▶ **Assigned task**: Could you restate the entries word for word, without the images?

(Stored records)

• • •

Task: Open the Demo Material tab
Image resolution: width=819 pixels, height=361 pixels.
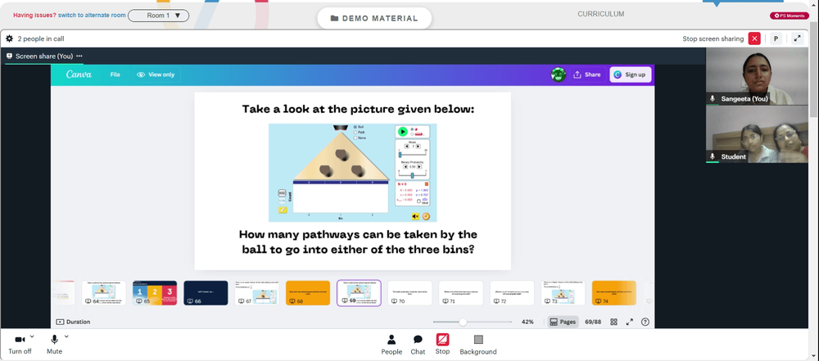Action: click(374, 18)
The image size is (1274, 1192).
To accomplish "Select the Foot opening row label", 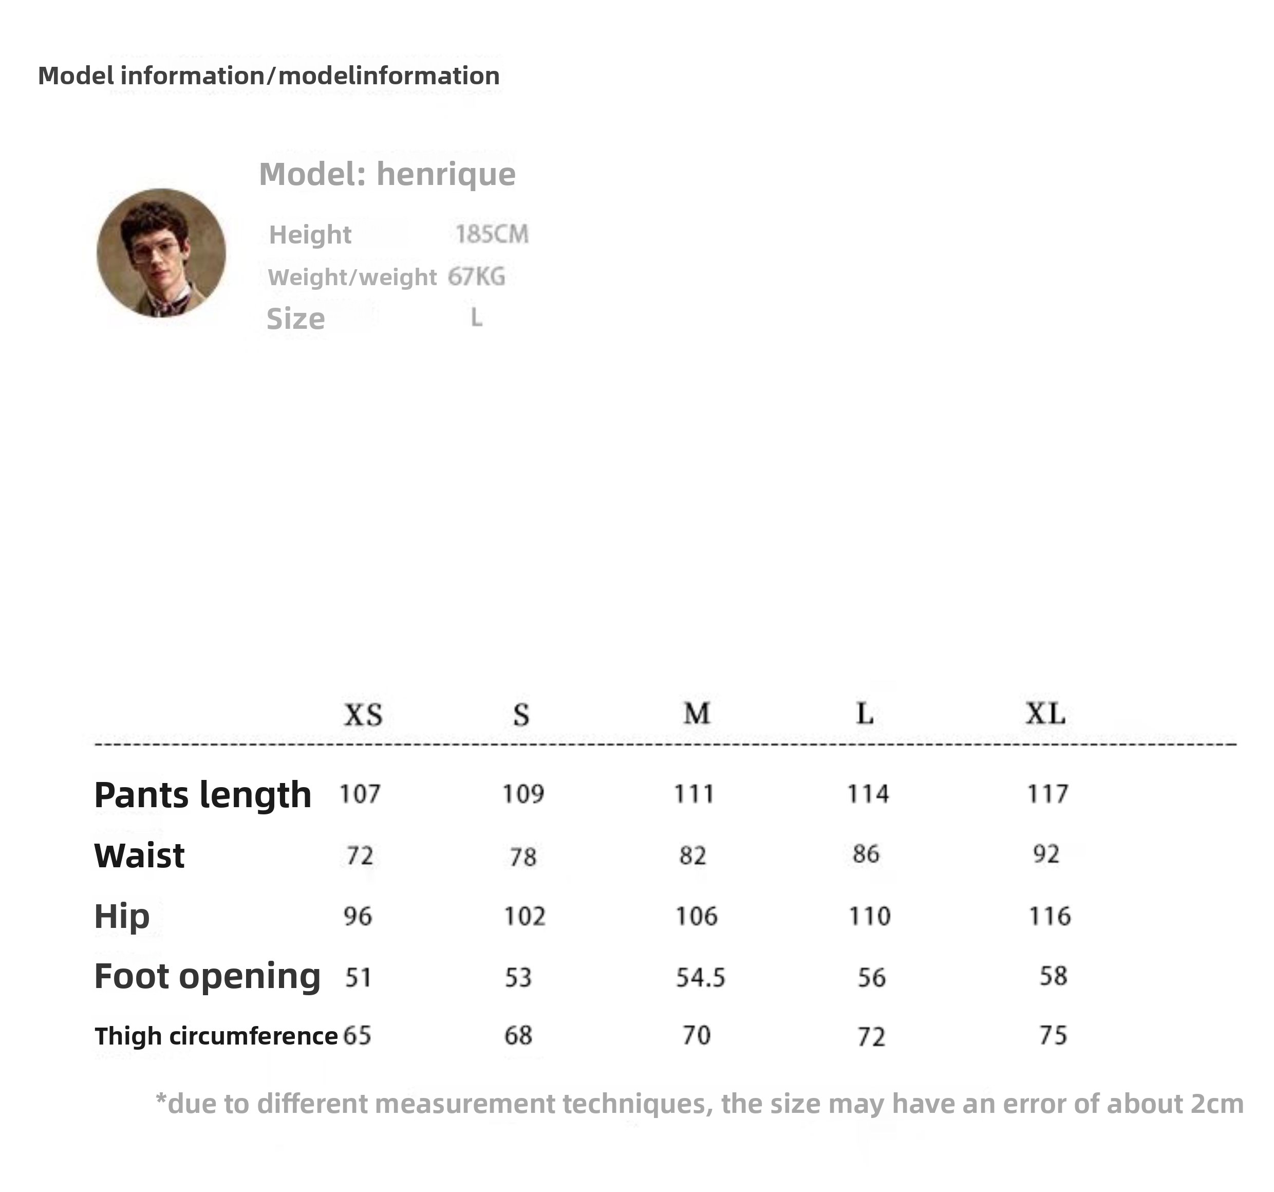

• • •

▶ **Task response**:
Task: Open the Demo Material tab
Image resolution: width=819 pixels, height=361 pixels.
Action: click(374, 18)
The image size is (1274, 1192).
To accomplish "Select the Foot opening row label", 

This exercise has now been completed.